Publié le: 2 septembre 2016

Besoin de collaborateurs qualifiés

intégration – Pascal Schneider (Ruedersäge SA) a décidé de former Ali Jama, un réfugié somalien, comme «praticien du bois AFP». Les PME s’activent sur ce dossier depuis belle lurette. La création d’un «apprentissage pour réfugiés» serait donc inutile!

Ali Jama est à la manœuvre. Il saisit les troncs et les envoie à la scie. Sa motivation est visible et il s’acquitte de sa tâche avec compétence et habileté. Depuis trois ans, cet ancien réfugié somalien s’active chez Ruedersäge, une scierie basée à Schlossrued en Argovie.

Le choix: la guerre ou la fuite

Est-il dépaysé? A l’interview, Ali explique que le travail lui plaît et la région est agréable pour y vivre. «Je suis heureux d’être ici et d’avoir un travail, explique-t-il. Cela fait trois ans que je suis arrivé en Suisse. Ma mère m’y a envoyé quand j’avais 19 ans et, à l’époque, j’avais le choix entre la guerre ou la fuite.»

«Le Somalien ne cache pas que, pour lui 
aussi, l’allemand s’avère une langue difficile.»

Depuis son arrivée, il a déjà fait de grands progrès en allemand, une langue qu’il a appris le plus vite possible.
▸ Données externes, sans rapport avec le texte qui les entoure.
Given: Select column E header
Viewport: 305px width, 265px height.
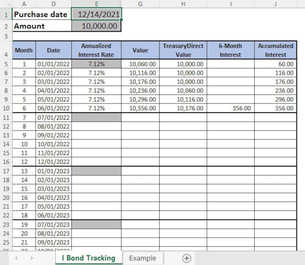Looking at the screenshot, I should click(x=97, y=4).
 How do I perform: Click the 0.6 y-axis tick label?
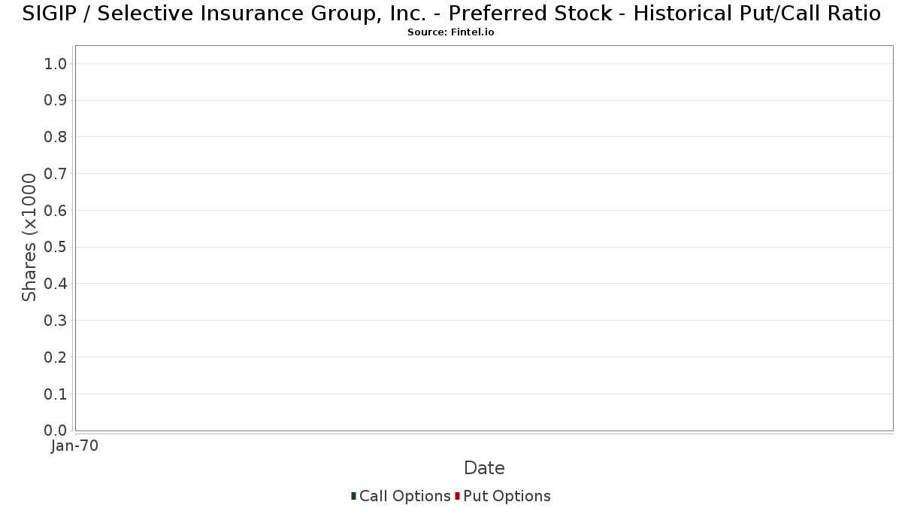click(x=56, y=211)
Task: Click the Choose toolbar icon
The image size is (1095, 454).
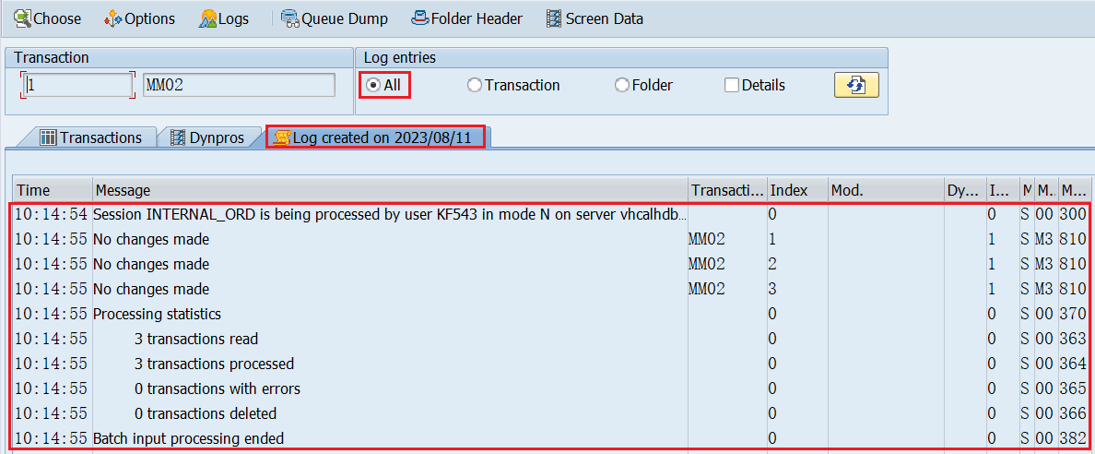Action: click(23, 18)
C’est son professeur qui a attiré son attention sur le poste ouvert chez Ruedersäge. Un stage de deux mois a permis de convaincre son employeur qu’il méritait de commencer un apprentissage de «praticien du bois AFP».
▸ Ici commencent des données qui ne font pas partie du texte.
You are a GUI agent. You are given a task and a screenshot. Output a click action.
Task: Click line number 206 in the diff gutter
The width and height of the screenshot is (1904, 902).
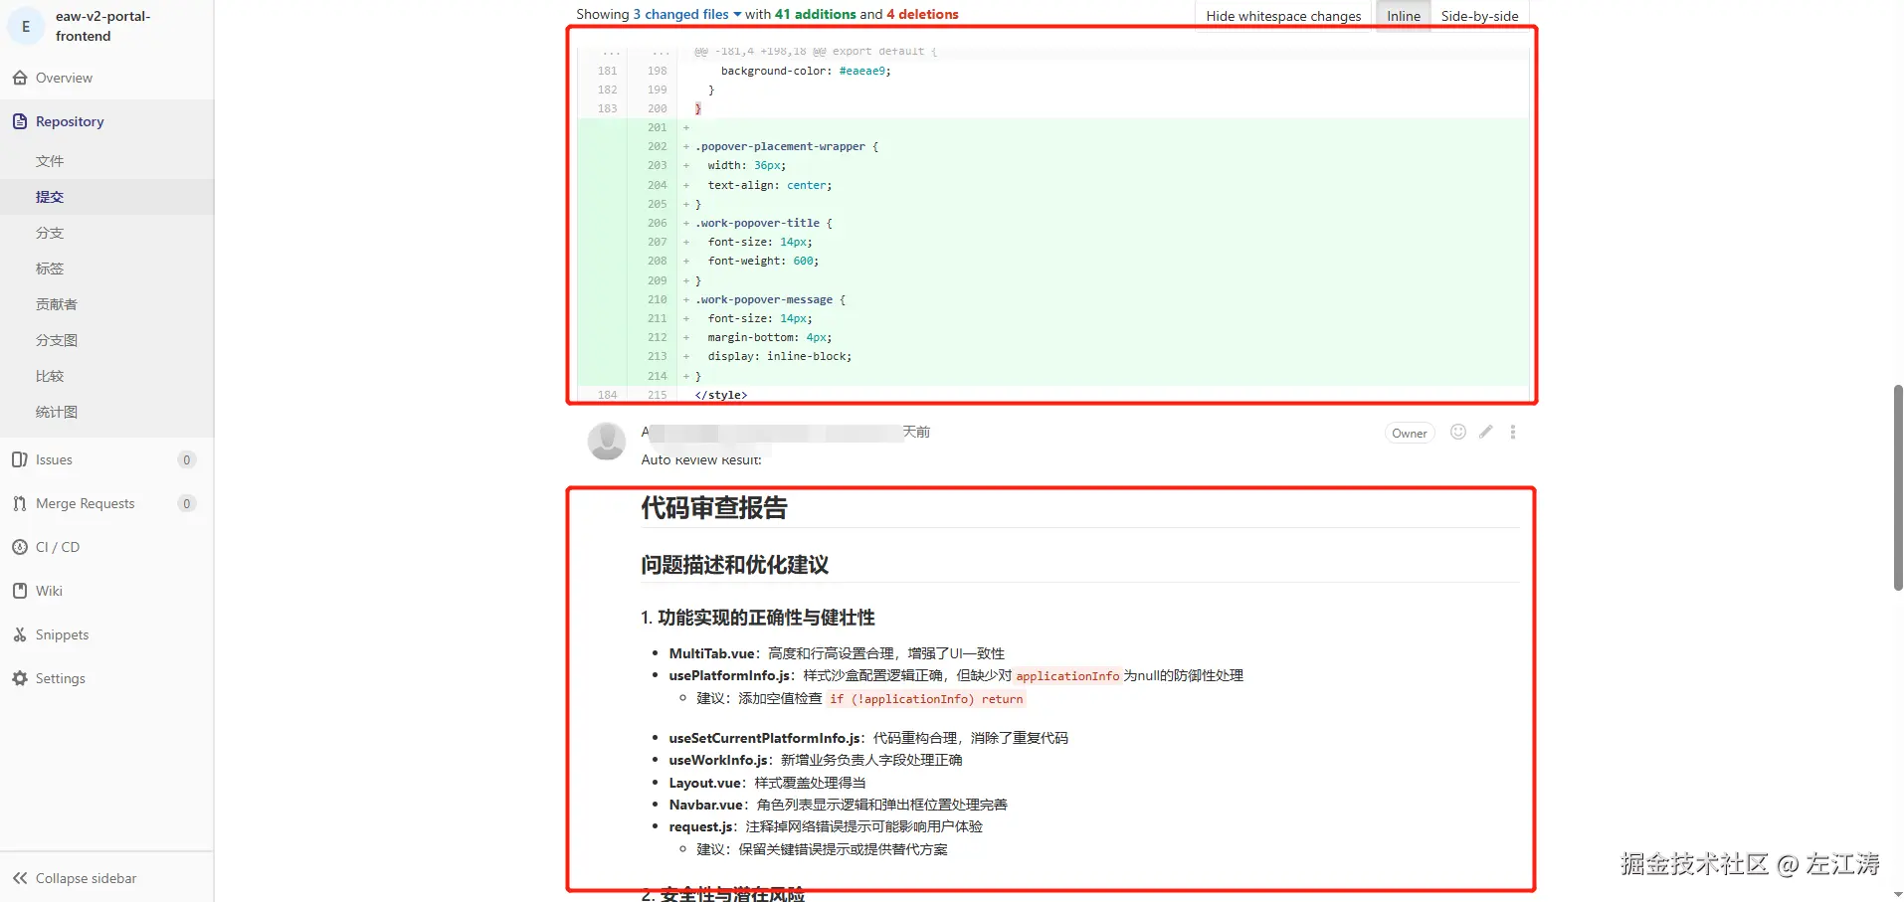(656, 223)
Le point de vue de l’employeur

«Ali a tout de suite montré une grande motivation et disposait déjà de bonnes connaissances en allemand, ce qui était un prérequis important pour ce poste, explique Pascal Schneider, son employeur. ll s’est impliqué à fond dans son apprentissage et s’est plongé dans la matière. Cela nous a vraiment fait plaisir!»

Au plan linguistique, Ali s’est engagé face à son employeur à poursuivre sa formation. Le Somalien ne cache pas que, pour lui aussi, l’allemand s’avère une langue difficile: «Je prends des cours de manière régulière à l’Ecole-club Migros à Aarau.» Il maîtrise déjà une grande partie du vocabulaire technique et les cours lui permettent d’élargir son vocabulaire tout en gagnant un peu de fluidité dans la conversation.

Le système actuel fonctionne

Pascal Schneider en est convaincu, c’est la meilleure manière d’intégrer les migrants dans le monde du travail. «En revanche, il faut faire dès le début une sélection très stricte et être persuadé d’avoir affaire à la bonne personne», ajoute-t-il. L’idée d’un apprentissage spécialement créé pour les réfugiés ne l’inspire pas. «Il ne faut pas fabriquer de nouvelles filières de formation pour les réfugiés et les immigrants. Les structures existantes fonctionnent et cela suffit. Cela fait longtemps que dans la pratique, nous autres entrepreneurs formons des migrants et les cas de PME qui en emploient sont innombrables.»

Selon lui, il faut donc juste renoncer à cette idée d’un apprentissage dédié aux réfugiés. «Nous avons besoin de gens bien qualifiés et disposant d’une bonne formation de base, constate-t-il. Sans cette dernière, ils ne trouveront pas d’emplois sur le marché du travail.»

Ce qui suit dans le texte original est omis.